▶ [PARTS OF THE EXERCISE]
1. According to the press review, who wrote the book "Karl Marx ou l'esprit du monde"?
2. In the press review, why does Attali call Marx an extraordinarily modern thinker? Answer in one to three sentences.
3. Output the stretch of the press review from "Does globalisation make" through "that Marx anticipated.".

▶ [PASSAGE]
* begin *

L'Express, 09.06.2006 (France)
Does globalisation make Karl Marx a "pioneer of modern thinking"? The question is tossed around in this issue by two indiviuals who are convinced the answer is yes: English historian Eric Hobsbawm and Jacques Attali, economist and former advisor to Francois Mitterand, whose book "Karl Marx ou l'esprit du monde"
was published last year. Hobsbawm finds a renewed interest in Marx
entirely natural: "Today we are seeing the globalised economy that Marx anticipated.
Still, he didn't foresee all of its repercussions. For example, the
Marxist prophesy whereby an increasingly numerous proletariat topples capitalism
in the industrial countries did not come about." Attali comments: "The
Socialist International was a remarkable attempt on Marx's part to
think the world in its entirety. Marx is an extraordinarily modern
thinker, because rather than sketching the outlines of a socialist
state, his writings describe the capitalism of the future."
Die Weltwoche, 08.06.2006 (Switzerland)
Daniel Binswanger portrays Segolene Royal, the promising presidential candidate whose conservative views are pushing French socialists into an identity crisis. "Re-education camps for criminal youths controlled by the army,
state paternalism of parents with authority problems, cutbacks in
funding for people with delinquent children: for the last week people
in France have been discussing a whole catalogue of measures aimed at
coming to grips with youth violence in the banlieues. But for once the
debate has not been set off by the hyperactive Minister of the Interior
Nicolas Sarkozy. The French are rubbing their eyes in disbelief: as if
in a political mirage, the discourse on law-and-order has changed camps."
Folio, 06.06.2006 (Switzerland)
What's become of lunch? A sandwich gulped down while you're walking. Folio presents this rule and exceptions to it.

* end *

▶ [GIVEN ENTRIES]

* begin *

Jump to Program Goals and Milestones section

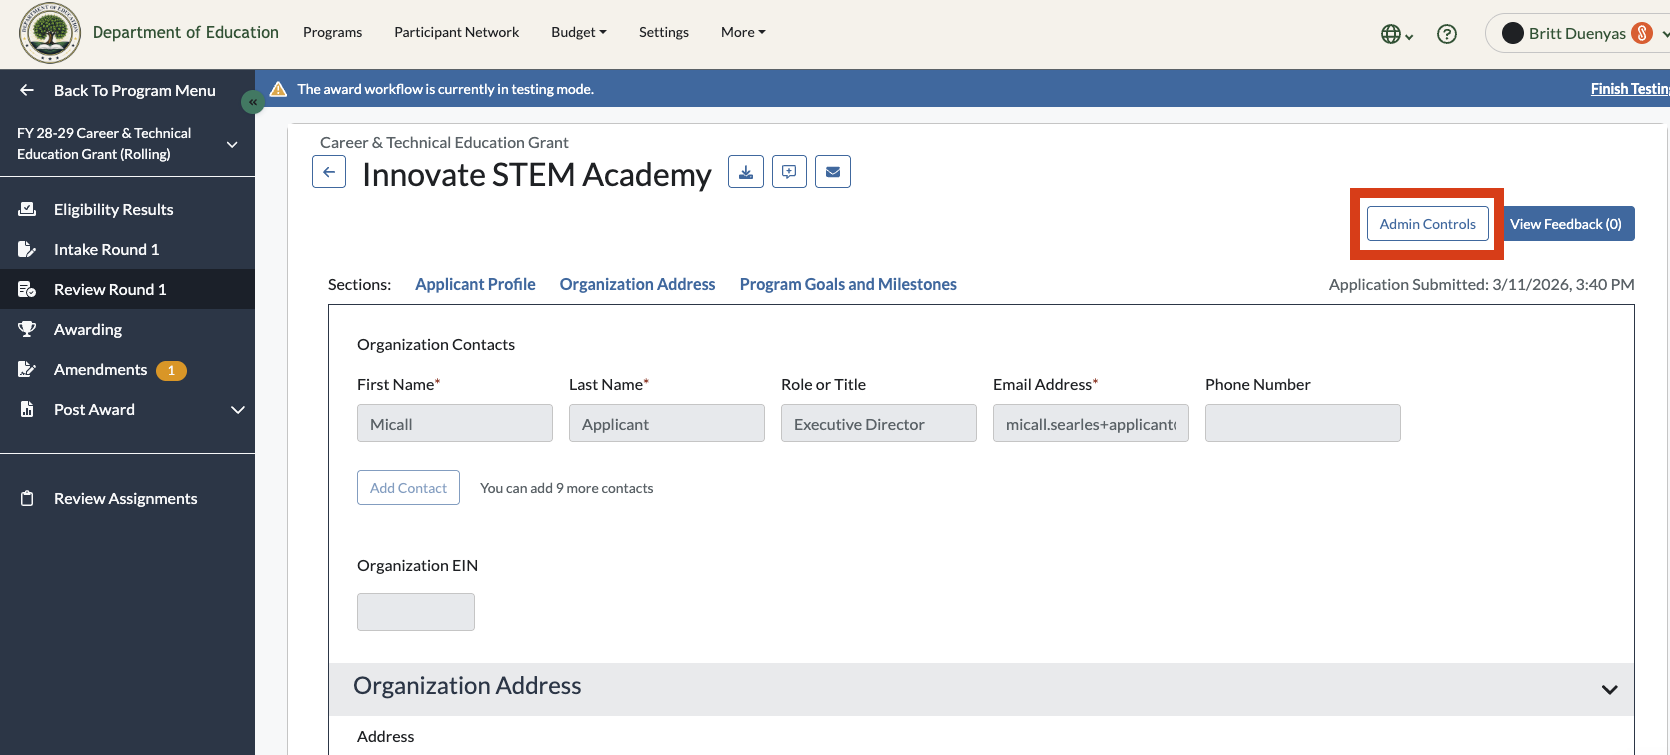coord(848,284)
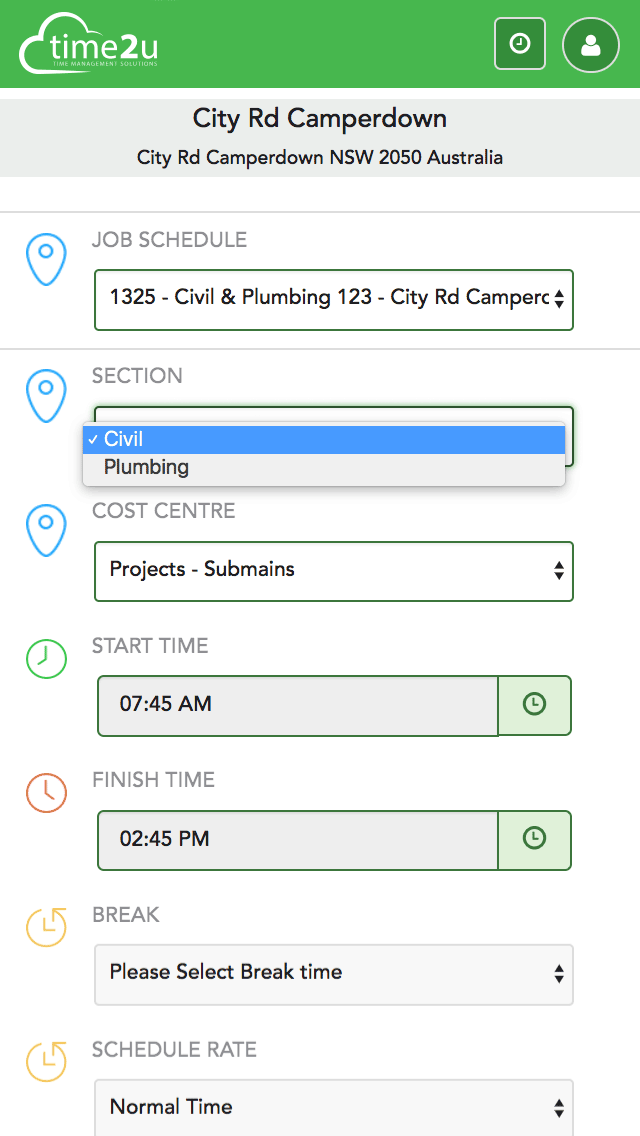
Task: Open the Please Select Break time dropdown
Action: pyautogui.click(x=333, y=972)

* end *
* begin *

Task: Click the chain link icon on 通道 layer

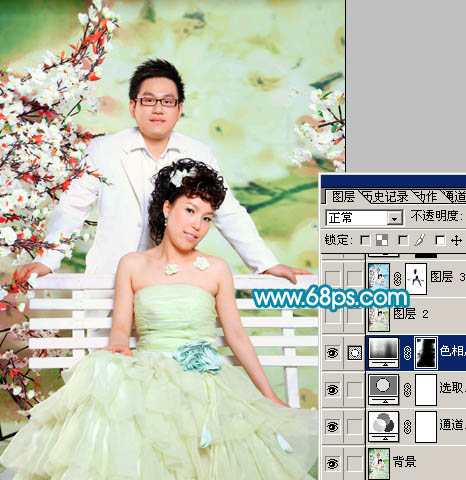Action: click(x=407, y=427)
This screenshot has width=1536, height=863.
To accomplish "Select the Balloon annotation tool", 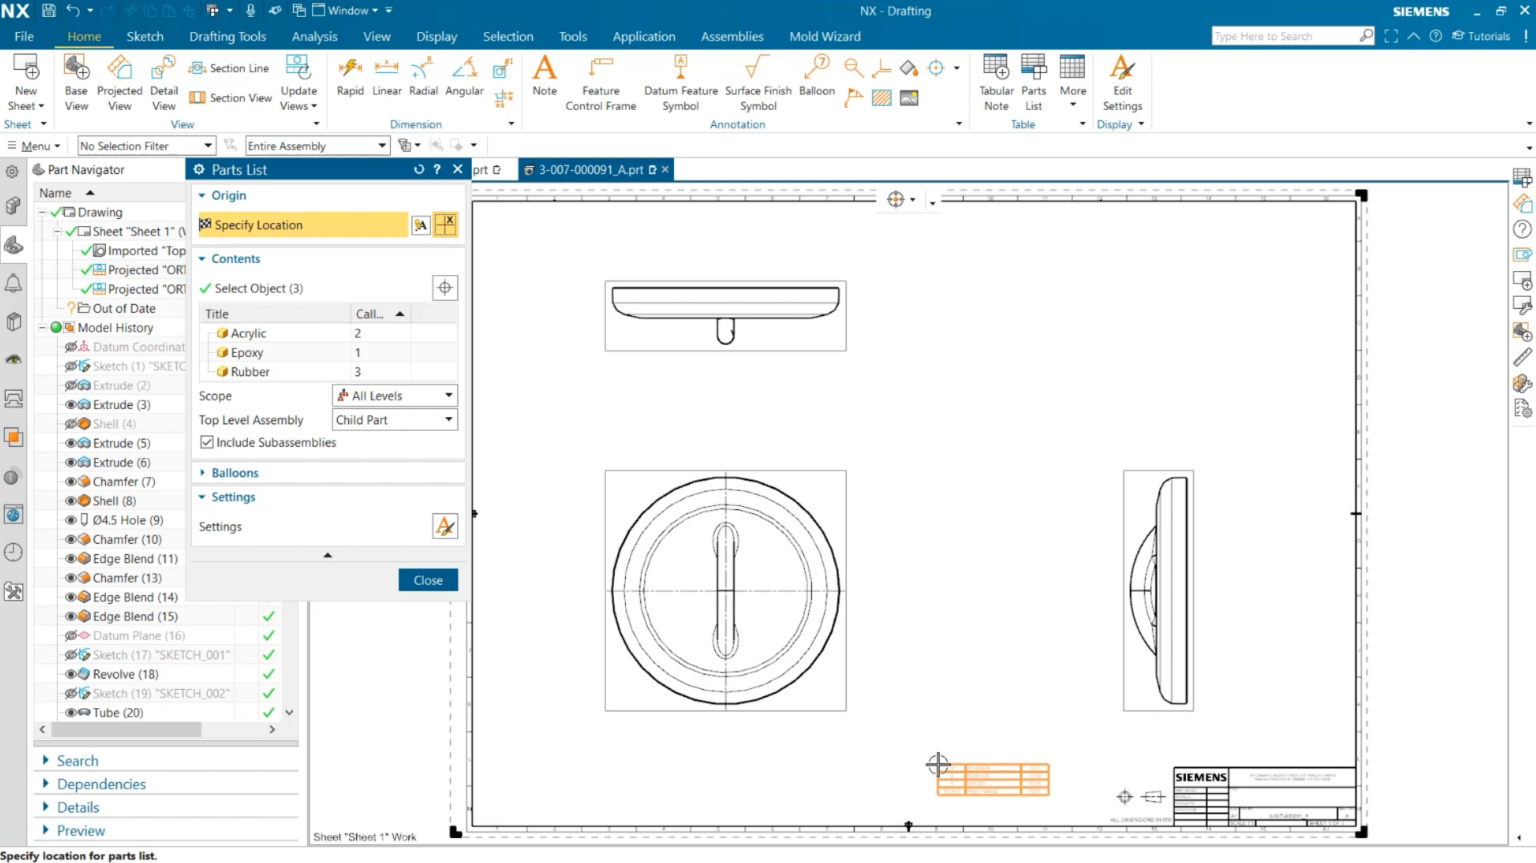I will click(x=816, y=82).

* end *

▶ [ANSWERS TO THE EXERCISES]
1. Jacques Attali, an economist and former advisor to Francois Mitterand.

2. Attali calls Marx extraordinarily modern because Marx's writings describe the capitalism of the future. They do not sketch the outlines of a socialist state.

3.
Does globalisation make Karl Marx a "pioneer of modern thinking"? The question is tossed around in this issue by two indiviuals who are convinced the answer is yes: English historian Eric Hobsbawm and Jacques Attali, economist and former advisor to Francois Mitterand, whose book "Karl Marx ou l'esprit du monde"
was published last year. Hobsbawm finds a renewed interest in Marx
entirely natural: "Today we are seeing the globalised economy that Marx anticipated.